In context: The primary iteration of high-bandwidth reminiscence (HBM) was considerably restricted, solely permitting speeds of as much as 128 GB/s per stack. Nonetheless, there was one main caveat: graphics playing cards that used HBM1 had a cap of 4 GB of reminiscence resulting from bodily limitations. Nonetheless, over time HBM producers resembling SK Hynix and Samsung have improved upon HBM’s shortcomings.
HBM2 doubled potential speeds to 256 GB/s per stack and most capability to eight GB. In 2018, HBM2 acquired a minor replace referred to as HBM2E, which additional elevated capability limits to 24 GB and introduced one other velocity enhance, ultimately hitting 460 GB/s per chip at its peak.
When HBM3 rolled out, the velocity doubled once more, permitting for a most of 819 GB/s per stack. Much more spectacular, capacities elevated almost threefold, from 24 GB to 64 GB. Like HBM2E, HBM3 noticed one other mid-life improve, HBM3E, which elevated the theoretical speeds as much as 1.2 TB/s per stack.

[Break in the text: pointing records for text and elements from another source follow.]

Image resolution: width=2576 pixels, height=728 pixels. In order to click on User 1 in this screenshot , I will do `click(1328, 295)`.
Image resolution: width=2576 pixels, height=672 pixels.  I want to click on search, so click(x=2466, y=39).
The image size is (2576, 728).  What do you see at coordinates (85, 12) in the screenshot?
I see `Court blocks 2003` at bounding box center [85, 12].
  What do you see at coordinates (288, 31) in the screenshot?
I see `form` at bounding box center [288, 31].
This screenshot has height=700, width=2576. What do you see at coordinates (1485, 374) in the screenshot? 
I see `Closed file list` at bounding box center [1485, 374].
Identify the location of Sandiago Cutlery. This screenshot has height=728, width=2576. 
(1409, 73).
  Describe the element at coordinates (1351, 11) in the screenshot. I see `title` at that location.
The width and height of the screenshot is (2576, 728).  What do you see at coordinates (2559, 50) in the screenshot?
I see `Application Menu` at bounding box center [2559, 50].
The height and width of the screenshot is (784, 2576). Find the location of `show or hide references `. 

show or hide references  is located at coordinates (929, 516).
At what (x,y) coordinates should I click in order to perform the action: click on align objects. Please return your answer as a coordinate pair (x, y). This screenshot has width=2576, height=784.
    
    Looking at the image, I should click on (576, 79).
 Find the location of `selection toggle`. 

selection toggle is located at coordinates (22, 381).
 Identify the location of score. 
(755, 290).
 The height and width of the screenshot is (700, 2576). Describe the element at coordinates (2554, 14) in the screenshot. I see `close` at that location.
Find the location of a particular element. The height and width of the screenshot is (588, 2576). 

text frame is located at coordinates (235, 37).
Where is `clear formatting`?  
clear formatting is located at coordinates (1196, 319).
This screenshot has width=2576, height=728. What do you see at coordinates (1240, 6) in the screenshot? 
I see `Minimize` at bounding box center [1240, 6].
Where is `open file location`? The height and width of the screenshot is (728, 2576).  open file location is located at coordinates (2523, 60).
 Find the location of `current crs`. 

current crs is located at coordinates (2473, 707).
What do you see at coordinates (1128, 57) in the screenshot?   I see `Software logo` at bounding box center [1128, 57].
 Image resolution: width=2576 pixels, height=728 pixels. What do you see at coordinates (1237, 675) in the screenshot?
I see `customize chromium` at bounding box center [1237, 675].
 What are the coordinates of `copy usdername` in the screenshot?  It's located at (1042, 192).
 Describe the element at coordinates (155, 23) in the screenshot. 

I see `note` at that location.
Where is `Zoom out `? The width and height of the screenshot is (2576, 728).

Alongside the best way, HBM slowly bought changed in consumer-grade graphics playing cards by extra inexpensive GDDR reminiscence. Excessive-bandwidth reminiscence grew to become an ordinary in information facilities, with producers of workplace-focused playing cards opting to make use of the a lot sooner interface.
All through the varied updates and enhancements, HBM retained the identical 1024-bit (per stack) interface in all its iterations. In keeping with a report out of Korea, this will likely lastly change when HBM4 reaches the market. If the claims show true, the reminiscence interface will double from 1024-bit to 2048-bit.
Leaping to a 2048-bit interface may theoretically double switch speeds once more. Sadly, reminiscence producers is likely to be unable to take care of the identical switch charges with HBM4 in comparison with HBM3E. Nonetheless, the next reminiscence interface would permit producers to make use of fewer stacks in a card.
For example, Nvidia’s flagship H100 AI card at present makes use of six 1024-bit recognized good stacked dies, which permits for a 6144-bit interface. If the reminiscence interface doubled to 2048-bit, Nvidia may theoretically halve the variety of dies to a few and obtain the identical efficiency. After all, it’s unclear which path producers will take, as HBM4 is sort of actually years away from mass manufacturing.
Each SK Hynix and Samsung imagine they may have the ability to obtain a “100% yield” with HBM4 after they start to fabricate it. Solely time will inform if the reviews maintain water, so take the information with a grain of salt.